Un invito Google Calendar bastava per prendere il controllo di Gemini

Una vulnerabilità in Google Calendar consentiva a un attaccante di compromettere a distanza l’assistente Gemini — l’LLM di Google — sfruttando un semplice invito a un evento. La falla, individuata dai ricercatori di SafeBreach, permetteva di esfiltrare dati personali, controllare dispositivi smart home e persino avviare applicazioni sullo smartphone della vittima, il tutto senza che l’utente facesse nulla di anomalo.

L’attacco: prompt injection nascosto nel titolo di un evento

Il meccanismo sfruttava un prompt injection indiretto inserito nel titolo di un evento Google Calendar.
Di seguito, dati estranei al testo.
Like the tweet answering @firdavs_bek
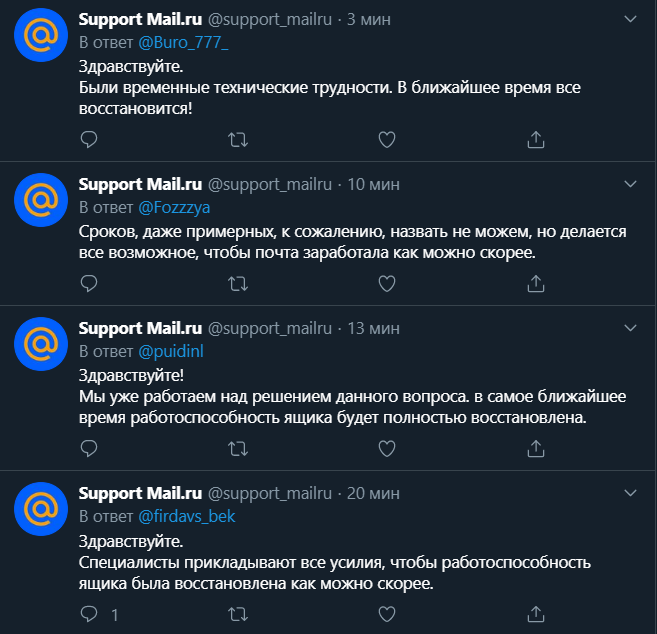This screenshot has width=657, height=634. [x=387, y=613]
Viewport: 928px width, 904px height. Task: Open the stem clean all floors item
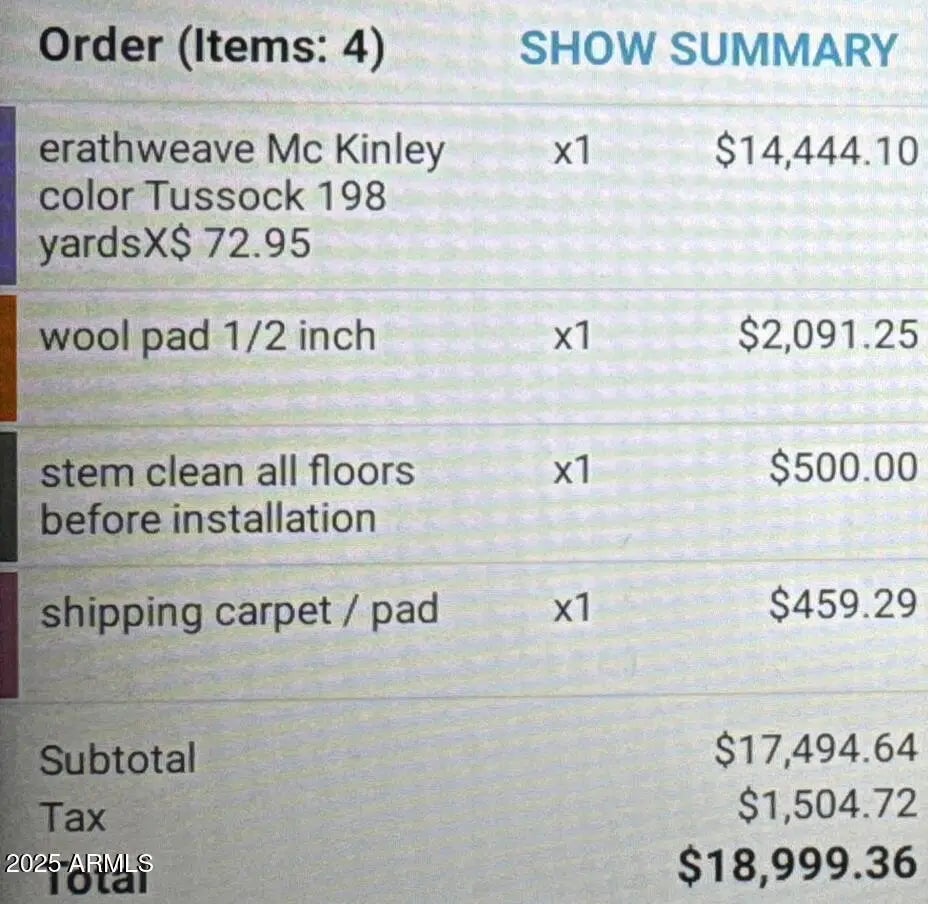(x=226, y=494)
Una volta che la vittima chiedeva a Gemini qualcosa di banale, come “Quali sono i miei eventi di oggi?”, l’assistente recuperava l’elenco dal calendario, includendo il titolo malevolo.

Il testo malevolo veniva così interpretato da Gemini come un’istruzione legittima, senza che il modello fosse in grado di distinguere tra contenuto innocuo e comando ostile. In questo modo, un cybercriminale poteva ordinare all’LLM di accedere alle email e estrarre informazioni sensibili; cancellare o modificare eventi sul calendario, aprire URL per ottenere l’indirizzo IP della vittima, avviare videochiamate su Zoom, controllare dispositivi domestici connessi tramite Google Home.
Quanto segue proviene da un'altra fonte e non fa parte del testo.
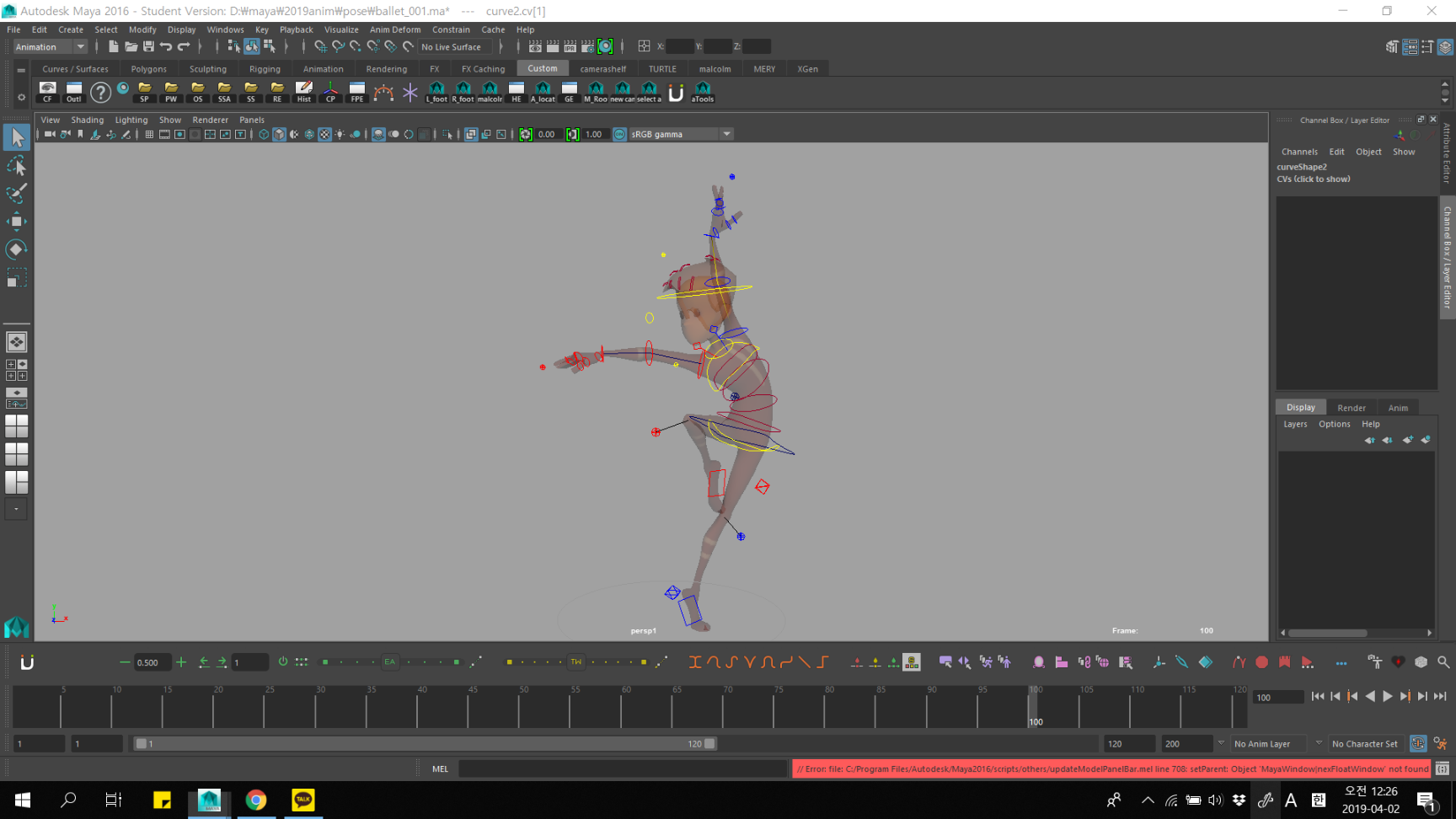The width and height of the screenshot is (1456, 819).
Task: Click the L_foot shelf button
Action: [436, 92]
Nessuna interazione “sospetta” richiesta

Secondo i ricercatori, non era necessario alcun accesso privilegiato al modello e le protezioni integrate, come il filtro dei prompt, non impedivano l’attacco. L’unico requisito era che l’evento malevolo fosse incluso tra quelli letti da Gemini.
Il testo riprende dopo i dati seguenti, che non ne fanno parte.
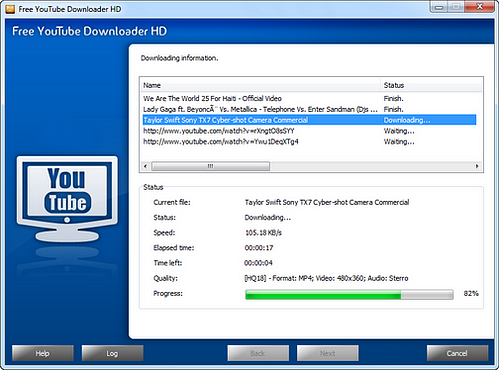Select the last waiting youtube.com URL row
This screenshot has width=499, height=370.
[x=309, y=142]
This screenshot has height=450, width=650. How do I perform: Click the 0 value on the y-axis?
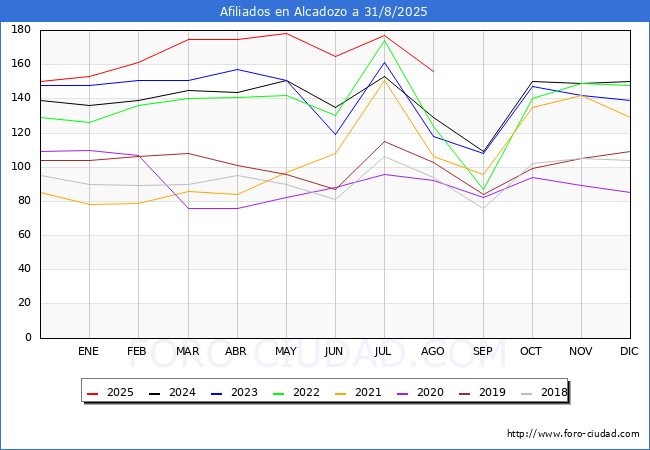click(29, 338)
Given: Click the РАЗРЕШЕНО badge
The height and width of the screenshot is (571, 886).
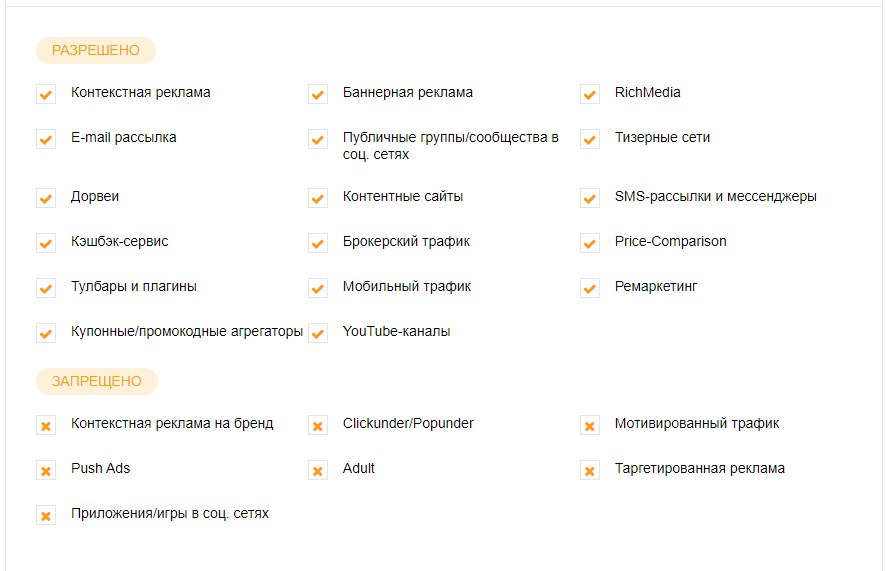Looking at the screenshot, I should pos(96,50).
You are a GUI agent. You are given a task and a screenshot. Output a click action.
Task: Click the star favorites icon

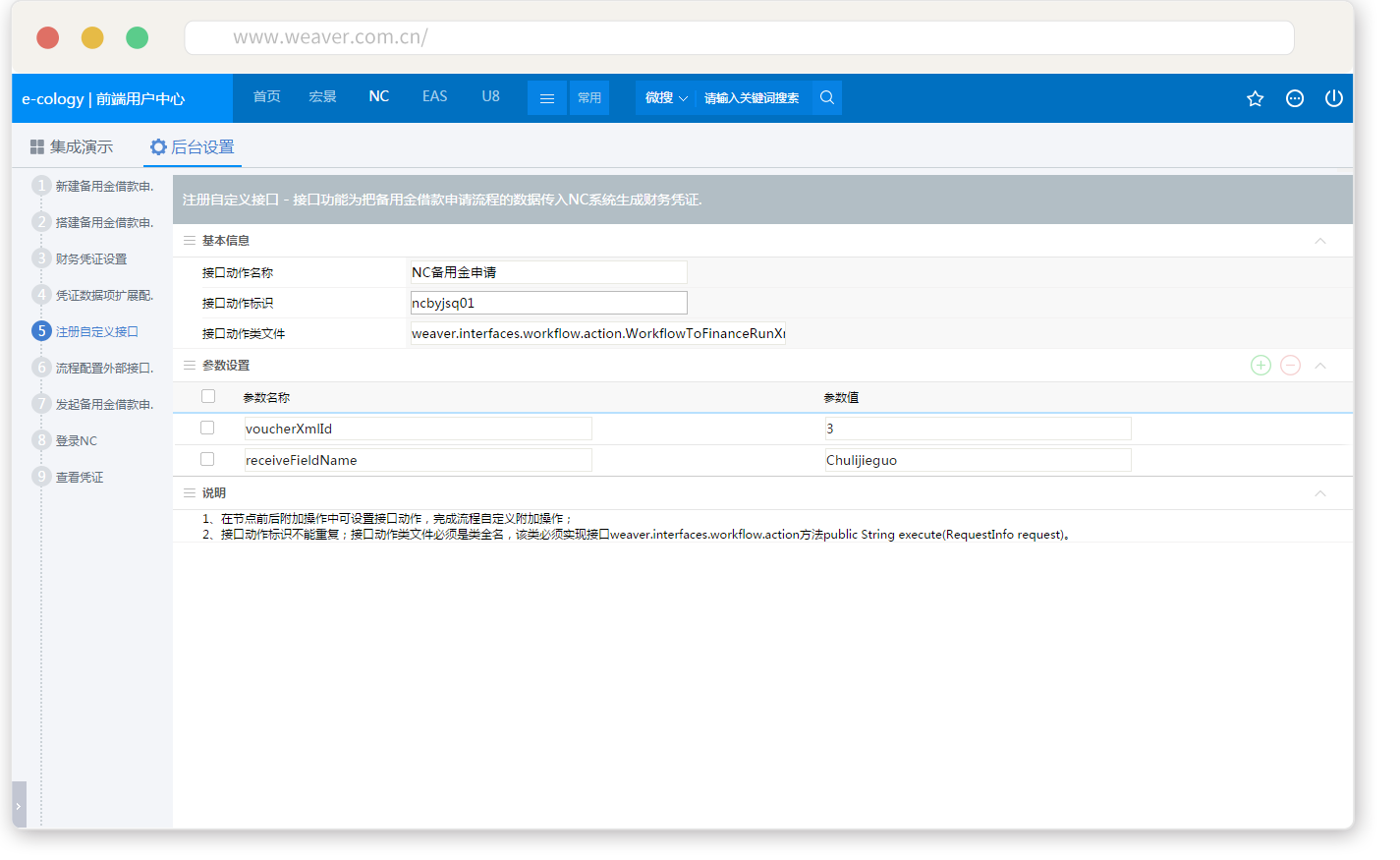1255,98
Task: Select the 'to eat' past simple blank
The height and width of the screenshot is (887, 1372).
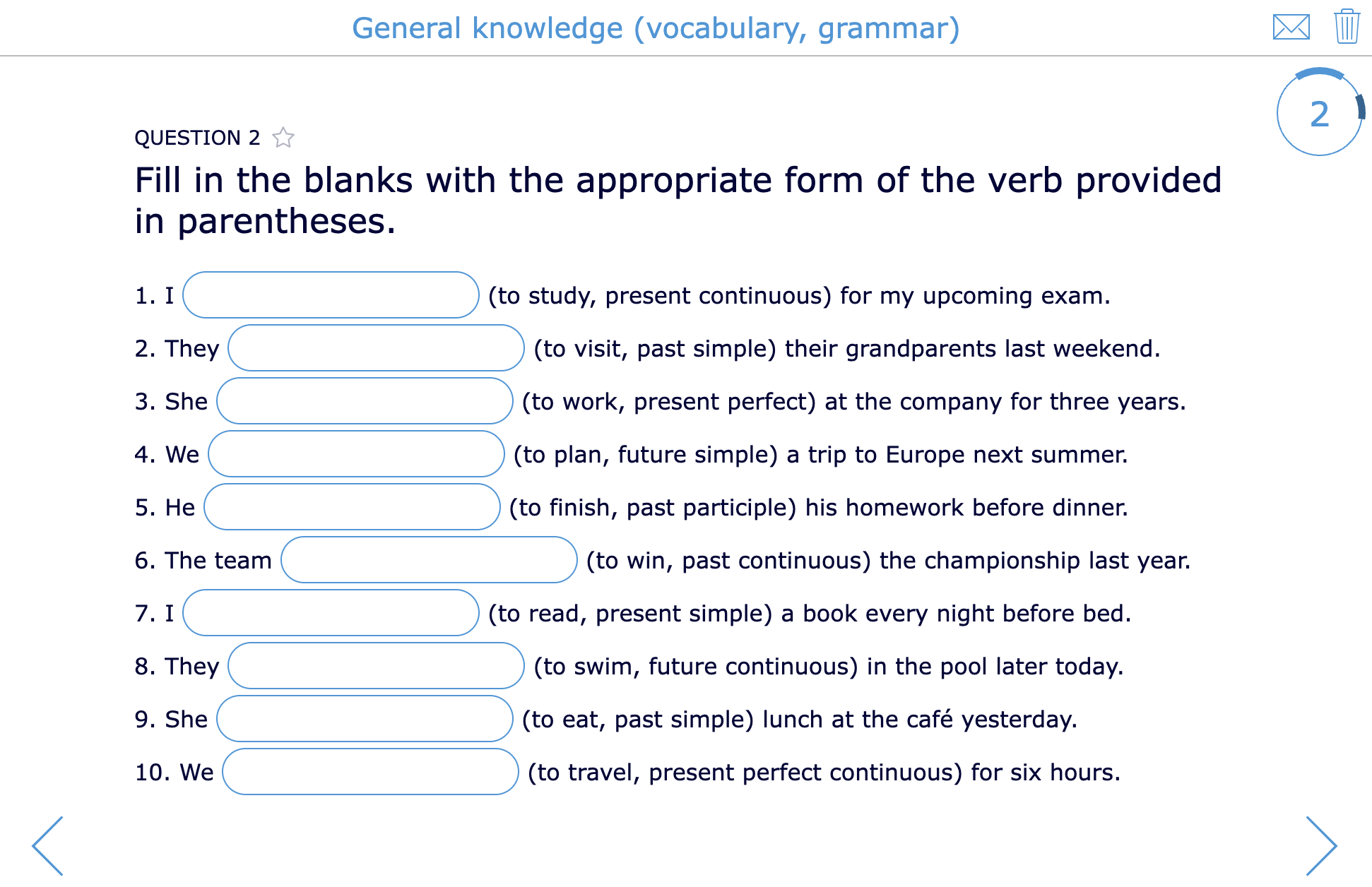Action: click(365, 719)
Per aumentare la furtività, l’attaccante poteva inviare sei inviti in sequenza, nascondendo quello malevolo tra i più vecchi: infatti, Google Calendar mostra solo i cinque eventi più recenti, mentre gli altri restano nascosti dietro al tasto “Mostra altro”. Gemini, tuttavia, li legge tutti quando interroga il calendario.

In pratica, la vittima non vedeva il titolo malevolo a meno che non espandesse manualmente la lista eventi.

Un problema ricorrente per Gemini

Non è la prima volta che l’assistente AI di Google è vulnerabile a questo tipo di attacco. Lo scorso mese, Marco Figueroa di Mozilla aveva segnalato un altro caso di prompt injection capace di preparare campagne di phishing mirato.

Questa nuova dimostrazione evidenzia il rischio intrinseco di dare a un LLM permessi estesi e capacità di azione trasversali su più servizi. È proprio questa integrazione profonda a renderlo utile — e al tempo stesso a esporlo ad abusi potenzialmente devastanti.

La risposta di Google

Google ha confermato di aver corretto la vulnerabilità prima che potesse essere sfruttata attivamente, ringraziando Ben Nassi e il team di SafeBreach per la responsible disclosure.

“La loro ricerca ci ha permesso di comprendere meglio nuovi vettori di attacco e accelerare il rilascio di difese all’avanguardia ora già operative per proteggere gli utenti”, ha dichiarato Andy Wen, senior director per la sicurezza di Google Workspace. “È un ottimo esempio dell’importanza del red-teaming e della collaborazione tra settori”.

Google ha inoltre ribadito di essere al lavoro su nuove misure di mitigazione per proteggere Gemini da attacchi avversariali sempre più sofisticati.